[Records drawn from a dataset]
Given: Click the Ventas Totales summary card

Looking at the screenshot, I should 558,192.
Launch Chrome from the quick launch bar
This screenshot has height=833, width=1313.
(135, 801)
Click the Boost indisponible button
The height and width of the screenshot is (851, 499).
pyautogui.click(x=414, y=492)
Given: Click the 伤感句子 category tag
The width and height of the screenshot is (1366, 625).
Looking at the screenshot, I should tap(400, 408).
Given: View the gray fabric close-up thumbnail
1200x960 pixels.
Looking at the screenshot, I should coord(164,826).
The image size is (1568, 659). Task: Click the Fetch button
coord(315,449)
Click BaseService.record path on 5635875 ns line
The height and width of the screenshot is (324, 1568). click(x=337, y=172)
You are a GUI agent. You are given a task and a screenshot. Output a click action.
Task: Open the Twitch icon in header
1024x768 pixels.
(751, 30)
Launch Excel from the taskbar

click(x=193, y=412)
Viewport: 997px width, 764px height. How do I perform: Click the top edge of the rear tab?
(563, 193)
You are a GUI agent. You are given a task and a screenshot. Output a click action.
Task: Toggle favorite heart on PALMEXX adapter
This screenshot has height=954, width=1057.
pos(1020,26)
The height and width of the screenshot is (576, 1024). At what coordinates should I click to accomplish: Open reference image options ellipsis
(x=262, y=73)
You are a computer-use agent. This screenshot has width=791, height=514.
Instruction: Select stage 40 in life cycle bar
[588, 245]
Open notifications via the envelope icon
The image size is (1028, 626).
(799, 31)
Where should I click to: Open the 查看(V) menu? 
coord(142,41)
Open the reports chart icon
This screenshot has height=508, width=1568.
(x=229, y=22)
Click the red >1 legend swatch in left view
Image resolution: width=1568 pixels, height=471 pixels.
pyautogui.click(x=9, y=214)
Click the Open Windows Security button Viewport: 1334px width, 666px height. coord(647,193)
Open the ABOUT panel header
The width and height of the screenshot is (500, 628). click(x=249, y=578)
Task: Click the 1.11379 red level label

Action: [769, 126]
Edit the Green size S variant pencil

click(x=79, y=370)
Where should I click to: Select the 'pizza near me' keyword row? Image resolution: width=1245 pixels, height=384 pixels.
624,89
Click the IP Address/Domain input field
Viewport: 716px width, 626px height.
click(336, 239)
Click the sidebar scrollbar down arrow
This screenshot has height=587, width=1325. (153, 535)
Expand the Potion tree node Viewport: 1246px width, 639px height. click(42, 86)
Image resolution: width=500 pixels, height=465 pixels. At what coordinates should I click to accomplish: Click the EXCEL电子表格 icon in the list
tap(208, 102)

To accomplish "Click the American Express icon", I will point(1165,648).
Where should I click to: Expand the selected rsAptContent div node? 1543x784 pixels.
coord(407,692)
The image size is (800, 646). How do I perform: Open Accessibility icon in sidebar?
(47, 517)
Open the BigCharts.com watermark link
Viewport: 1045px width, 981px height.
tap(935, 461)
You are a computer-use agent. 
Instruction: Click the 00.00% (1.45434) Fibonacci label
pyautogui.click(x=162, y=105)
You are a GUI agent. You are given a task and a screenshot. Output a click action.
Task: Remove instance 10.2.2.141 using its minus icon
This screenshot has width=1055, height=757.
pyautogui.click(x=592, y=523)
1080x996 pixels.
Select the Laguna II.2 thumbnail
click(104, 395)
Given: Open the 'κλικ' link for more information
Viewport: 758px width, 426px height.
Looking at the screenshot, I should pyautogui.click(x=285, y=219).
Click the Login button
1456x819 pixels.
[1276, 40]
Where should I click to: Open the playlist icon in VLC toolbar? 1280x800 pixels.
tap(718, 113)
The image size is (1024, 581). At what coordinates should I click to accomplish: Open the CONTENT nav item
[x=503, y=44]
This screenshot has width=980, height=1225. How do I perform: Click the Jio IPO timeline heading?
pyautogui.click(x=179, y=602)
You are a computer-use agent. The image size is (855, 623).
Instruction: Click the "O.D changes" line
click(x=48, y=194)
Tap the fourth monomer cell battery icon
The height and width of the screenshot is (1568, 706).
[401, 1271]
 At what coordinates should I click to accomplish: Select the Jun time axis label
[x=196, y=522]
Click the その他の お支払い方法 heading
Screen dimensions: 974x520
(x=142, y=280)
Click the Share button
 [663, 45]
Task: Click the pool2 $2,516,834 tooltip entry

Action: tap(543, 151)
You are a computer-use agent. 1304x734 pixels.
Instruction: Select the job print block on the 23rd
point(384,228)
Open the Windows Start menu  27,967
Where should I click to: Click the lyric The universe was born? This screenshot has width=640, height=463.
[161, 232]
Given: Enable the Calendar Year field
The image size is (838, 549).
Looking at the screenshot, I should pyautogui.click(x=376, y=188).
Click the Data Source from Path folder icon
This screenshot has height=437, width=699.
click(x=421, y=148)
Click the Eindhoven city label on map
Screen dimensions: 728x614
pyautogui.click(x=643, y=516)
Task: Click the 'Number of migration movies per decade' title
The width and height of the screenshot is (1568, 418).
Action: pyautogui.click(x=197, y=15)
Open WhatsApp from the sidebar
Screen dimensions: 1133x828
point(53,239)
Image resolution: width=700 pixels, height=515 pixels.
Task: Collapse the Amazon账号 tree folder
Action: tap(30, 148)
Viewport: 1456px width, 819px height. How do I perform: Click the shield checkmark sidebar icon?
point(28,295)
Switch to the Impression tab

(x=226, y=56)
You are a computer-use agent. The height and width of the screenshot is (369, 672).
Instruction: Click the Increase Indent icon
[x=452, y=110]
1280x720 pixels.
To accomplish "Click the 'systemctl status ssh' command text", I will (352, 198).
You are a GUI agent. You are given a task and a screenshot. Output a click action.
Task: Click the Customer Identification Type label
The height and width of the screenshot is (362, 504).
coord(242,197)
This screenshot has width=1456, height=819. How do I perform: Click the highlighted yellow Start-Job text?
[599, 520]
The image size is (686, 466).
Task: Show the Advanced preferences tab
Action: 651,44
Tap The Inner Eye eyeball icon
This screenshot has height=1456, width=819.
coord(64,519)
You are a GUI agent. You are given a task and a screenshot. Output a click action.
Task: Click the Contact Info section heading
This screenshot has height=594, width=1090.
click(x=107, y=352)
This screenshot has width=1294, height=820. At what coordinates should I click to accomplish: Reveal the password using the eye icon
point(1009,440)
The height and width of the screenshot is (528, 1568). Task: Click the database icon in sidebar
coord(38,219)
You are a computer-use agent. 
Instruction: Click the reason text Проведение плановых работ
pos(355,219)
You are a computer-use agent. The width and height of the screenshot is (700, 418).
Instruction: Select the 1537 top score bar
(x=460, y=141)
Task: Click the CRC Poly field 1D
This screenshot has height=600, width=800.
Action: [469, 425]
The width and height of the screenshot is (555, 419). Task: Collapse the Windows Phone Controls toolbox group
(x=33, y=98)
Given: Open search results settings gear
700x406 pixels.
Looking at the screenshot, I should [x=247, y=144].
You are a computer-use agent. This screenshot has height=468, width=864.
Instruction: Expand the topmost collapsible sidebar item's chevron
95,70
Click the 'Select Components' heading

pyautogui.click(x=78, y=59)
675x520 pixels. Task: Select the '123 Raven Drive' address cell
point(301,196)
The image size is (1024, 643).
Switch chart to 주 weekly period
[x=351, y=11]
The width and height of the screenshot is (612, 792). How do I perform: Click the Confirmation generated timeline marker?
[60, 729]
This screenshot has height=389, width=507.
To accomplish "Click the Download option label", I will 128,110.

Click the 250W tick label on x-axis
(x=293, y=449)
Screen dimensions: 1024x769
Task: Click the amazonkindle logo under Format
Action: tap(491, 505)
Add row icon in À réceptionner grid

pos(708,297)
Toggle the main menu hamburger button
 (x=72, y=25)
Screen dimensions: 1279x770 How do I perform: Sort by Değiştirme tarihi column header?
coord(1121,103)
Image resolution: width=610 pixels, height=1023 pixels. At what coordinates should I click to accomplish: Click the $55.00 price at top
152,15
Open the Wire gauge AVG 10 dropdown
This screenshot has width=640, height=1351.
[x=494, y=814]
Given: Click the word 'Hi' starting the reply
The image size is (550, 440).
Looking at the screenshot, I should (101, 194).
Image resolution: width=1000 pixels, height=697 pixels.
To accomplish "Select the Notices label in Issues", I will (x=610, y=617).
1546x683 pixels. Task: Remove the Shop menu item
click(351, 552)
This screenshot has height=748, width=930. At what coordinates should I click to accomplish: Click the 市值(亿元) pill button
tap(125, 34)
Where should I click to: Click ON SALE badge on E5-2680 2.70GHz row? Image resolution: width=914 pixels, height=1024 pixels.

PROBLEM DESCRIPTION: Given the records above, reproduce precisely and only the lines between the line holding "Screen dimensions: 1133x828" and the line holding "Task: Click the Contact Info section heading", inclusive.

EXERCISE ANSWER:
Screen dimensions: 1133x828
point(53,239)
Image resolution: width=700 pixels, height=515 pixels.
Task: Collapse the Amazon账号 tree folder
Action: tap(30, 148)
Viewport: 1456px width, 819px height. How do I perform: Click the shield checkmark sidebar icon?
point(28,295)
Switch to the Impression tab

(x=226, y=56)
You are a computer-use agent. The height and width of the screenshot is (369, 672).
Instruction: Click the Increase Indent icon
[x=452, y=110]
1280x720 pixels.
To accomplish "Click the 'systemctl status ssh' command text", I will (352, 198).
You are a GUI agent. You are given a task and a screenshot. Output a click action.
Task: Click the Customer Identification Type label
The height and width of the screenshot is (362, 504).
coord(242,197)
This screenshot has width=1456, height=819. How do I perform: Click the highlighted yellow Start-Job text?
[599, 520]
The image size is (686, 466).
Task: Show the Advanced preferences tab
Action: 651,44
Tap The Inner Eye eyeball icon
This screenshot has height=1456, width=819.
coord(64,519)
You are a GUI agent. You are given a task and a screenshot. Output a click action.
Task: Click the Contact Info section heading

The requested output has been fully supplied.